─── Texto para análise ───

Outro tipo de medidas, nomeadamente ações mais duras de racionamento (como a fixação de um número de litro de gasolina pode ser comprada, por exemplo) ou até mesmo os controlos dos preços, poderão vir a ser implementadas.

E a grande questão reside aqui: será que as opiniões públicas europeias conseguirão aguentar tais medidas disruptivas, nomeadamente as medidas de racionamento (que poderão vir a ser muito mais abrangentes)?

Porque não existam dúvidas: Putin vai mesmo dar ordens para a Gazprom cortar o gás antes de que existam sanções específicas para o gás. Essa será uma tentativa de humilhação da Europa que Putin poderá sentir-se tentado a fazer — apesar grandes custos económicos para si porque também depende muito das receitas da venda do gás para continuar a financiar a guerra e o próprio Estado russo.

─── Excerto de dados ───

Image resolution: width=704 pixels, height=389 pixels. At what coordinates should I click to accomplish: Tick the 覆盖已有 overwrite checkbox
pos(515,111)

───

(Requisitos do problema)
No texto acima sobre o racionamento e o corte do gás, reproduza sem alterações tudo o que vai desde "Outro tipo de" até "próprio Estado russo.".

(Resolução da tarefa)
Outro tipo de medidas, nomeadamente ações mais duras de racionamento (como a fixação de um número de litro de gasolina pode ser comprada, por exemplo) ou até mesmo os controlos dos preços, poderão vir a ser implementadas.

E a grande questão reside aqui: será que as opiniões públicas europeias conseguirão aguentar tais medidas disruptivas, nomeadamente as medidas de racionamento (que poderão vir a ser muito mais abrangentes)?

Porque não existam dúvidas: Putin vai mesmo dar ordens para a Gazprom cortar o gás antes de que existam sanções específicas para o gás. Essa será uma tentativa de humilhação da Europa que Putin poderá sentir-se tentado a fazer — apesar grandes custos económicos para si porque também depende muito das receitas da venda do gás para continuar a financiar a guerra e o próprio Estado russo.